Wenn Diktatoren gestürzt werden, verliert die Weltöffentlichkeit sie oft aus den Augen. Was aus Pol Pot, Idi Amin, Jean-Claude Duvalier wurde, wissen die wenigsten von uns noch. Viele Diktatoren leben oft noch Jahrzehnte diskret und luxuriös weiter, weil niemand sie vor Gericht bringt. Deshalb lohnt sich hier und jetzt ein Blick auf die senegalesische Hauptstadt Dakar, wo gestern der Prozess gegen den früheren tschadischen Diktator Hissène Habré begann. Kein anderer als der amerikanische Anwalt Reed Brody, von der Vereinigung „Human Rights Watch“, der unter anderem auch den chilenischen Diktator Pinochet vor Gericht brachte, recherchierte seit 2001 über den Diktator, der schätzungsweise 40.000 Tschader auf dem Gewissen hat und verantwortlich ist für die Folter von etwa 200.000 Menschen.
Erstmals wird jetzt in Dakar ein afrikanischer Diktator auf dem afrikanischen Kontinent selbst vor Gericht gestellt, und dies ist eine wichtige Premiere. Die Biographie Hissène Habrés verdient dann auch ein näheres Hinsehen. Habré wurde 1942 geboren, als der Tschad noch eine französische Kolonie war, und fiel durch seine gute Arbeit in der französischen Kolonialverwaltung auf. Er bekam die Gelegenheit, in Frankreich zu studieren, promovierte in politischen Wissenschaften und schrieb eine Doktorarbeit.
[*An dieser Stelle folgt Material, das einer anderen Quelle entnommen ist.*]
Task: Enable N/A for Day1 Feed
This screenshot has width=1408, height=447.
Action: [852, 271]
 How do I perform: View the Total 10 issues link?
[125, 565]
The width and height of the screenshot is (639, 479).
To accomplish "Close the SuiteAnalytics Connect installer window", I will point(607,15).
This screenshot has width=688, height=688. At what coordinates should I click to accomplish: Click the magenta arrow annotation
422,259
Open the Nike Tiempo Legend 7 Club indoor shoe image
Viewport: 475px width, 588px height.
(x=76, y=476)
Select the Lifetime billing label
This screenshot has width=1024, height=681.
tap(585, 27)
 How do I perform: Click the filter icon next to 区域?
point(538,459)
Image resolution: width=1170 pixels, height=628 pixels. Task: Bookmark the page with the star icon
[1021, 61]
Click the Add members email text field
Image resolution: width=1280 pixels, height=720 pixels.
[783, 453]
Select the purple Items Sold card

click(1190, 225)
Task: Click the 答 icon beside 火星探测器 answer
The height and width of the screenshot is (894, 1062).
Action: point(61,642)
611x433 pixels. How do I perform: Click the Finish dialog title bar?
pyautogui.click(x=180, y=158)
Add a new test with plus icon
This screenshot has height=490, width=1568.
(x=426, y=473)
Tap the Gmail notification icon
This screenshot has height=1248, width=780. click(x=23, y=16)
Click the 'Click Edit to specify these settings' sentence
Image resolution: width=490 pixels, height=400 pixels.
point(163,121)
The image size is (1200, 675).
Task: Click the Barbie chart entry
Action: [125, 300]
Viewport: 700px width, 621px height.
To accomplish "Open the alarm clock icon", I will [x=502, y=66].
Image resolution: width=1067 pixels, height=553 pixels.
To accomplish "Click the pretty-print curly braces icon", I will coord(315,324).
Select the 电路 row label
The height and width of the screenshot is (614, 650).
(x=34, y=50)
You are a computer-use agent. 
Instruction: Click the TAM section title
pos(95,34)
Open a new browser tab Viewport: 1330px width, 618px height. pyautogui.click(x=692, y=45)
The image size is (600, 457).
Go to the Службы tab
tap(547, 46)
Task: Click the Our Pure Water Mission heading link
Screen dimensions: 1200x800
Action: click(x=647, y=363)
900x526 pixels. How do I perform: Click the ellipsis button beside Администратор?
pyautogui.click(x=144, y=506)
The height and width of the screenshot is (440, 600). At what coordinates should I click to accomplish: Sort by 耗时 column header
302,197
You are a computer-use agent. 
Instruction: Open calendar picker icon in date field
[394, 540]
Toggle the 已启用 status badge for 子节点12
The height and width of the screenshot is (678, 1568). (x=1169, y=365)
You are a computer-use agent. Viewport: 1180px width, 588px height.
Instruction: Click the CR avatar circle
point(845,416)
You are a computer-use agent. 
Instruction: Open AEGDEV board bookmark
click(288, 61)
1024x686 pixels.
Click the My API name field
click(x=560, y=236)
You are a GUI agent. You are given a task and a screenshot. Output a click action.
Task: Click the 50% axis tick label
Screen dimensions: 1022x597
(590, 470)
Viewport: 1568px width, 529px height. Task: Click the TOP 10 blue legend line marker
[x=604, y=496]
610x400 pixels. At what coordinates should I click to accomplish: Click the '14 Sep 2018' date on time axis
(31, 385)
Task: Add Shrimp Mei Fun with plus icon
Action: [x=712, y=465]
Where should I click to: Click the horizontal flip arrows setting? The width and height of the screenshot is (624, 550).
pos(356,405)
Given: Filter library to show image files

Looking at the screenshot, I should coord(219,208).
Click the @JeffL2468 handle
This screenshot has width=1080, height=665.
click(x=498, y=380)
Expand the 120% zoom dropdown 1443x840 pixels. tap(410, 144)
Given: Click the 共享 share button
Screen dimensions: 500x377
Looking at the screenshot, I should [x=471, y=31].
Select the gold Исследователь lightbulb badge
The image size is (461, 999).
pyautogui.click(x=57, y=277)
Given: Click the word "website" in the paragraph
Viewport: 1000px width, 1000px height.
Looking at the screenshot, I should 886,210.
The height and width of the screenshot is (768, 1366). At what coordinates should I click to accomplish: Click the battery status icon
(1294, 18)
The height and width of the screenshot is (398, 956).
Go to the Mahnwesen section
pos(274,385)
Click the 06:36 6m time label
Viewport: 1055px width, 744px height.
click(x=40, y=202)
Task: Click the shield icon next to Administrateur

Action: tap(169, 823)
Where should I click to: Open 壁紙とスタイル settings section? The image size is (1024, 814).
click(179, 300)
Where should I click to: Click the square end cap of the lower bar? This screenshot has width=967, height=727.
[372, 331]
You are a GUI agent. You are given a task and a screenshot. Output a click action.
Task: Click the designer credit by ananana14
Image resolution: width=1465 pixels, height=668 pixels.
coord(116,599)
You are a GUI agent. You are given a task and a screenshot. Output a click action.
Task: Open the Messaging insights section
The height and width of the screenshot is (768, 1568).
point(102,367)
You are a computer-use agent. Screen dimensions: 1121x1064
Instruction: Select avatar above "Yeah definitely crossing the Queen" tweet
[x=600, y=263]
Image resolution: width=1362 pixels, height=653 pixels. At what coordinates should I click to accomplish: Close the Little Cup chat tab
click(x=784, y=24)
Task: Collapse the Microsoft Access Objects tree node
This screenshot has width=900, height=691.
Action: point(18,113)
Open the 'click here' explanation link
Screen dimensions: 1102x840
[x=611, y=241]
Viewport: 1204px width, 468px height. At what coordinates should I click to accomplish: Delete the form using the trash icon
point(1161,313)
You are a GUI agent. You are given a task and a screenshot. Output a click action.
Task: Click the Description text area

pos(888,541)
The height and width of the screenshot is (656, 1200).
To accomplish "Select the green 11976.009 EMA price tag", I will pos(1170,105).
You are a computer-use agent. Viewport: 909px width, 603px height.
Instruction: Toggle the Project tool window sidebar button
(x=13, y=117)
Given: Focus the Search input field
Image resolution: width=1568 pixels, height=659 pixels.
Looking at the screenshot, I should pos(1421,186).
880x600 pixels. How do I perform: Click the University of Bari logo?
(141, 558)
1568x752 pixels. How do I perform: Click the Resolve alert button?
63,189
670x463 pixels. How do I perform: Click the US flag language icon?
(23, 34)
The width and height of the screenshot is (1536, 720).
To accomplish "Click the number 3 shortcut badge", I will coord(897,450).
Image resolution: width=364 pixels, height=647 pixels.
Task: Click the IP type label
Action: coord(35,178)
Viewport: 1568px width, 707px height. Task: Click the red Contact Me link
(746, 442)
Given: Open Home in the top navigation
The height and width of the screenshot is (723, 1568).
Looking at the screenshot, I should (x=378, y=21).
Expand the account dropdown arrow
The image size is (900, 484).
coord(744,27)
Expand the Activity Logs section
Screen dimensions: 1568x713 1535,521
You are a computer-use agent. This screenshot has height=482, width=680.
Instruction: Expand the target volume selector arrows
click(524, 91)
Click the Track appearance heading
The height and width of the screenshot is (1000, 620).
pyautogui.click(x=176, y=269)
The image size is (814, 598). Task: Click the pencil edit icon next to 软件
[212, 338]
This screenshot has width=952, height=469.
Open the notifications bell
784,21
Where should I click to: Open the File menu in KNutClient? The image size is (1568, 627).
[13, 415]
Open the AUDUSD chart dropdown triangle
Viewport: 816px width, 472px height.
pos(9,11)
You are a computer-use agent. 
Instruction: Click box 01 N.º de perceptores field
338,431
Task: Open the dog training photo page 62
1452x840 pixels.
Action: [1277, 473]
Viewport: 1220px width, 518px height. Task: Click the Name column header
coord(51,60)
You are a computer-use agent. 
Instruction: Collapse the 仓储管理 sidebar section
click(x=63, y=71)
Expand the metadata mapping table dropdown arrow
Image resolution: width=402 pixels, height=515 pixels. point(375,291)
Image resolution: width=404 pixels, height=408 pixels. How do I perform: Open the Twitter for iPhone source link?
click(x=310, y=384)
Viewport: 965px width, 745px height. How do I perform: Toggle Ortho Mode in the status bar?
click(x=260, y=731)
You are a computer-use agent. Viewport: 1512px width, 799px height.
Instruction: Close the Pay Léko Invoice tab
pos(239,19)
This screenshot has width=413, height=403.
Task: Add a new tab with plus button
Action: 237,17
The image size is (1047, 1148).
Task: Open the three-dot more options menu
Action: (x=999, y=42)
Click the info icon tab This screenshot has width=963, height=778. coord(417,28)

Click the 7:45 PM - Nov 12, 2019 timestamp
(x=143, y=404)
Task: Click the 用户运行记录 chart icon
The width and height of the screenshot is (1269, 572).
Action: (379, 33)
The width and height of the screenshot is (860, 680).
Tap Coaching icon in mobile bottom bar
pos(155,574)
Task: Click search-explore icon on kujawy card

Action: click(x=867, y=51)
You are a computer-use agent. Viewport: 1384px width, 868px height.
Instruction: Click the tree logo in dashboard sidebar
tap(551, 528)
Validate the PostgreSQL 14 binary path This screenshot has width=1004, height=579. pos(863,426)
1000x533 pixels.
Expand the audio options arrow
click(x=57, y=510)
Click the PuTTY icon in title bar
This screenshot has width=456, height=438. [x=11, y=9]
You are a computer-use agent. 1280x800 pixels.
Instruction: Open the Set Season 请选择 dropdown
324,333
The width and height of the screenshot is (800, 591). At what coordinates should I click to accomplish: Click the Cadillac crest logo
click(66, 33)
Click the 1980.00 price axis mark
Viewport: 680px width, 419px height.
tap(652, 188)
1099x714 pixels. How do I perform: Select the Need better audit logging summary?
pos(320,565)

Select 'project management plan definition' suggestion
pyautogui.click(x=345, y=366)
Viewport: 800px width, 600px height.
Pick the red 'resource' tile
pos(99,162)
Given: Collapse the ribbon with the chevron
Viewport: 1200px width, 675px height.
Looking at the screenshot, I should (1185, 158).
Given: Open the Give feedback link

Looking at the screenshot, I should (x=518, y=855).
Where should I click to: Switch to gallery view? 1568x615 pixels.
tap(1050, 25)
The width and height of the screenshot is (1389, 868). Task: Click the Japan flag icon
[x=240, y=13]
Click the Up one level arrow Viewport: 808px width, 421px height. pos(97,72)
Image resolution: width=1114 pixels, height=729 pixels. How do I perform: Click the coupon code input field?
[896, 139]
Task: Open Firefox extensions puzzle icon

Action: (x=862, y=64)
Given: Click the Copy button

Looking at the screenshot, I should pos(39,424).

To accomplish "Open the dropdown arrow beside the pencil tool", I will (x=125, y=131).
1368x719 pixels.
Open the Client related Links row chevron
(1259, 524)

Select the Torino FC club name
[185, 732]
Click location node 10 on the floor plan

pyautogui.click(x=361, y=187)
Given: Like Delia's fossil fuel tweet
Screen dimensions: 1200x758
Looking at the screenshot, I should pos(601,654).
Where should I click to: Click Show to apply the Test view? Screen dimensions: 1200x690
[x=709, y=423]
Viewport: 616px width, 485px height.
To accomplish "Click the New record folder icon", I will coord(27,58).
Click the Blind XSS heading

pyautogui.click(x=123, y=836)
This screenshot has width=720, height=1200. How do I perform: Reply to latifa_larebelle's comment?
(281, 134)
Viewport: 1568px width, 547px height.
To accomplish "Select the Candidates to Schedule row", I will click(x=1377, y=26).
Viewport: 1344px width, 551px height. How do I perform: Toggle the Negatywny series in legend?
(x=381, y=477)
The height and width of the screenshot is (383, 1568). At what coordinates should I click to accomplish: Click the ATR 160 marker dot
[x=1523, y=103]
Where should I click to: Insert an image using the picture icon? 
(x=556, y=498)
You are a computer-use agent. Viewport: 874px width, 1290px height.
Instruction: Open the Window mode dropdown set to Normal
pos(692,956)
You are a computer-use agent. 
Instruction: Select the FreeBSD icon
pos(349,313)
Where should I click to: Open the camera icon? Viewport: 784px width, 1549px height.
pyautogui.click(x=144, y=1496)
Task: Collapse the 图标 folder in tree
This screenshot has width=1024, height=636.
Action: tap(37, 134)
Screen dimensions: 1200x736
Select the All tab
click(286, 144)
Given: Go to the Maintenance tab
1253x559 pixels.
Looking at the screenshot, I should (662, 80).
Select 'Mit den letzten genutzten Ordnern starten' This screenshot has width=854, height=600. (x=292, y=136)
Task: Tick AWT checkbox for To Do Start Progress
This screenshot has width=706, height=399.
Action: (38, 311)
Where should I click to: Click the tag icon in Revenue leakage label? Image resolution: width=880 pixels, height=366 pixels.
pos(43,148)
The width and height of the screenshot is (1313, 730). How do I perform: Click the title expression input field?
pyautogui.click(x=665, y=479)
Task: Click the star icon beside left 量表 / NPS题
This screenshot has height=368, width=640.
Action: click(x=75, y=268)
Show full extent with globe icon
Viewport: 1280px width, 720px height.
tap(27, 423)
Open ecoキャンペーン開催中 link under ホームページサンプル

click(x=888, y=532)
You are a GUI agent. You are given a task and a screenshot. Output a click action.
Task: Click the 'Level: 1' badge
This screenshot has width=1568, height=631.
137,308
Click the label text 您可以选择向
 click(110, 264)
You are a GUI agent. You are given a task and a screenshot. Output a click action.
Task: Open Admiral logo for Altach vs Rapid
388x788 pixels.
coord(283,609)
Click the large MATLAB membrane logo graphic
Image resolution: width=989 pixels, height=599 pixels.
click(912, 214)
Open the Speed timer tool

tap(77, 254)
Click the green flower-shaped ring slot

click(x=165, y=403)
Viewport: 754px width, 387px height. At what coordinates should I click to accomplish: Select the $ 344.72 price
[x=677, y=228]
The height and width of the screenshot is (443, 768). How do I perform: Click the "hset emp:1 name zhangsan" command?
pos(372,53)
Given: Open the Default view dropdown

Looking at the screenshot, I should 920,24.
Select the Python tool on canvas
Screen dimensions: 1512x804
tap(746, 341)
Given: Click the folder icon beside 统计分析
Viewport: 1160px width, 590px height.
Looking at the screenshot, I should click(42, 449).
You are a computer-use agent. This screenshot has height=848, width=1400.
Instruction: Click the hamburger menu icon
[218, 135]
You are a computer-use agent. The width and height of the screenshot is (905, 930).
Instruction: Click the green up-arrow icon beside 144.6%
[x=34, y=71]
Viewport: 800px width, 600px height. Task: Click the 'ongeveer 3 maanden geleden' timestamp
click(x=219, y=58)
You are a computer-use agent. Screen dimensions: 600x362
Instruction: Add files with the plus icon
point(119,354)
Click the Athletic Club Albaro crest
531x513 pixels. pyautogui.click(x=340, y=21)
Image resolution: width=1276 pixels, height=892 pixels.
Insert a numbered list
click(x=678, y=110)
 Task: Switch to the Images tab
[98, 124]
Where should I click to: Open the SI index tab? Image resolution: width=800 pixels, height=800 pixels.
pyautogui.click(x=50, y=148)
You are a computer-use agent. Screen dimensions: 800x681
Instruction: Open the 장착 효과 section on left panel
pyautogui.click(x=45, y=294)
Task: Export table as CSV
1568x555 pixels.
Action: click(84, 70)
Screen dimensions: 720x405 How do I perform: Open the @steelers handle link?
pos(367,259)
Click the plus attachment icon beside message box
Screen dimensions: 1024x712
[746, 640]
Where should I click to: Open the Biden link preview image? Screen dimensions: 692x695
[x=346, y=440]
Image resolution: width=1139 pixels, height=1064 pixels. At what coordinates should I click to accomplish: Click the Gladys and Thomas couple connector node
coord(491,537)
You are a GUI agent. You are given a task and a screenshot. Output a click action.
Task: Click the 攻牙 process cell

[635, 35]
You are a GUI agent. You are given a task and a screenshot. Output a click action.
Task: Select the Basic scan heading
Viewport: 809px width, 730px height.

Er schloss sich einer Rebellenbewegung an, die durch die Entführung der französischen Anthropologin Françoise Claustre in den siebziger Jahren Schlagzeilen machte. Habré regierte den Tschad zwischen 1982 und 1990, führte ein Einparteiensystem und eine Staatspolizei ein, die politische Gegner verfolgte und hinrichtete. Grausame Gefängnisse, in denen 30 Menschen in kleine Zellen gesperrt wurden, in denen es 50 Grad heiß war und die Toten und die Lebenden Körper an Körper verharrten, grausame Folter, Massengräber, arbiträre Verhaftungen, sind einige Aspekte seiner Schreckensherrschaft. Habré wurde sowohl von den USA als auch von Frankreich unterstützt, also jenem Land, das weltweite Verdienste in Bezug auf eine Menschenrechtserklärung aus dem Jahr 1789 hatte. Grausame afrikanische Diktatoren, wie Bokassa, Amin, Mobutu, Habré, Mengistu Hailé Mariam, und nicht zu vergessen, der heute immer noch regierende Robert Mugabe in Simbabwe, blieben den Europäern vielfach als Beispiele für schlechte afrikanische Staatsführung in Erinnerung.
Sie untermauerten auch das Vorurteil, dass afrikanische Länder selbst schuld an ihrem tragischen Schicksal sind, was durch den Prozess Habrés allerdings in ein anderes Licht gerückt werden kann. Frühere Kolonialmächte haben nämlich vielfach geholfen, Diktatoren zu unterstützen, Menschenrechtsverletzungen zu billigen und damit auch Afrika in der Weltöffentlichkeit zu diskreditieren.
Allerdings offenbart der Prozess Hissène Habrés ebenfalls, dass eine gerechte Justiz in Afrika möglich wird. Zwar konnte Habré nach Senegal fliehen, jedoch stand er seit 2005 unter Hausarrest und wurde 2013 festgenommen. Dem Amerikaner Reed Brody kommt ein absolut wichtiger Verdienst zu, da er sich die Strafverfolgung von Diktatoren und die Anhörung von Zeugen und Opfern auf seine Fahne geschrieben hat.